While the mature buyouts market is not without worrying signs for investors, “they’re not necessarily seeing a better place to put their money,” DePonte explained. So private equity distributions are being plowed right back into the asset class.
Global PE fundraising is on track to beat the 2008 record, driven by very large funds with strong LP relationships. In North America, which accounts for more than 65 percent of the capital raised this year, dry powder is approaching $900 billion. And such estimates don’t include co-investments or separate accounts. DePonte said a panelist at a recent conference told him the amount of money in the marketplace is probably understated by 25 to 50 percent.
Certain investors with large portfolios are trying to slow down and be more selective, but the obvious problem is timing: no one knows when the market will turn or what will be the trigger. If there is a downturn and recent investments lose value, investors will have to take advantage of lowered purchase prices to protect their returns.
“You need to keep on deploying money in the marketplace and have dry powder with the right managers,” DePonte said. “Getting out of the market entirely doesn’t do you any good.”
DePonte recalled that in 2006-07, LPs who felt that a market top had been reached decided to back distressed-debt funds. But when the crisis came and central banks flooded the system with money, that bet didn’t pay off. Those who remember this disappointment remain wary of loading up on “the one subset of private equity which should be counter-cyclical.”
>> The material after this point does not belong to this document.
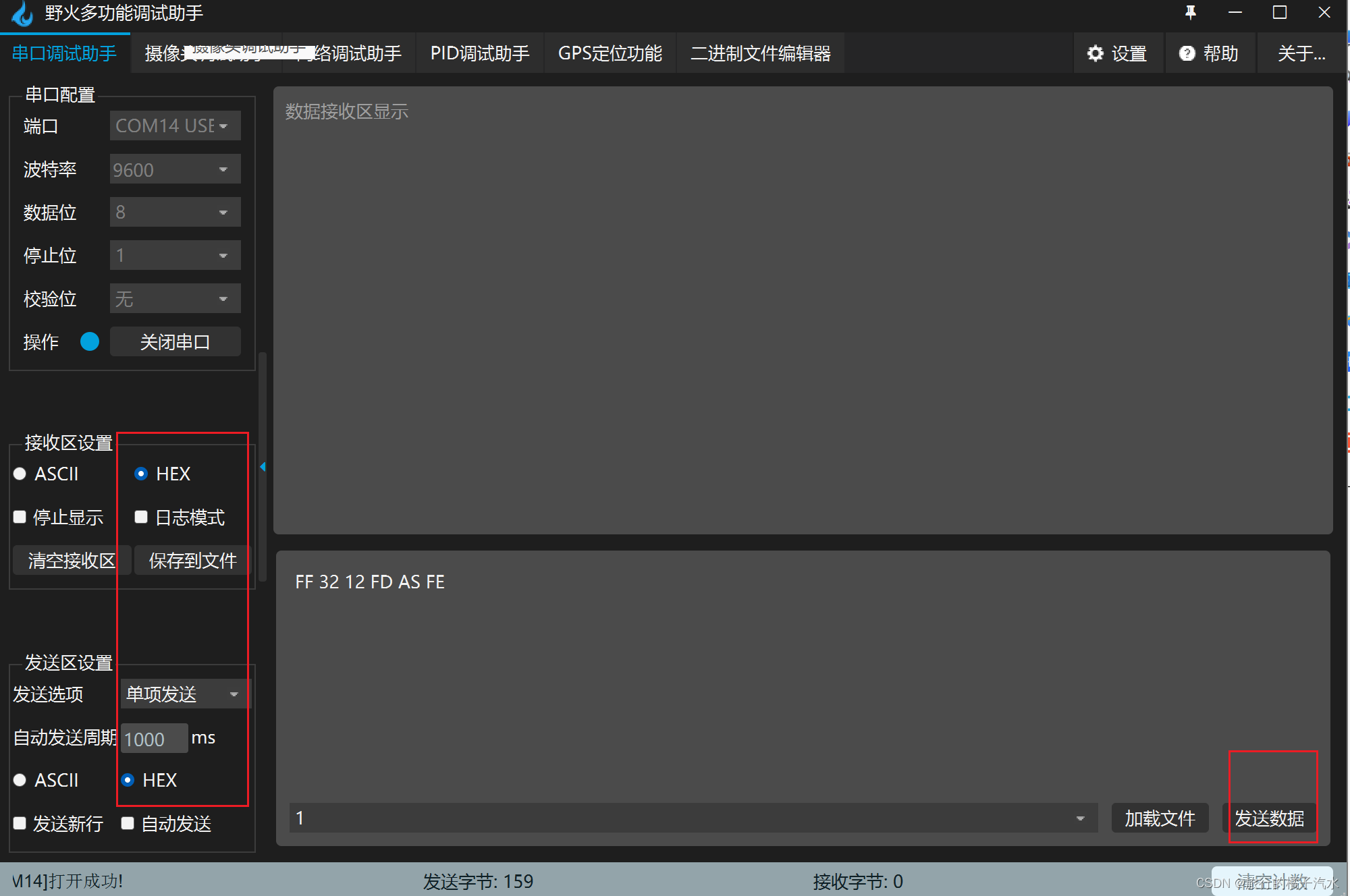Switch to PID调试助手 tab
The image size is (1350, 896).
coord(480,53)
One adaptation LPs have made to the low-return environment is increased interest in industry-focused funds, especially healthcare and technology. More than half of respondents find single-industry funds appealing, and 60 percent are attracted to buy-and-build funds staffed with operating professionals.
“Seven, eight years ago, interest was simply not as strong,” DePonte said, “but investors are trying to find areas where they can get superior returns with GPs that have a competitive advantage.” Industrials gained ground, with interest increasing to 29 percent from 16 percent last year, while energy remains relatively unappealing.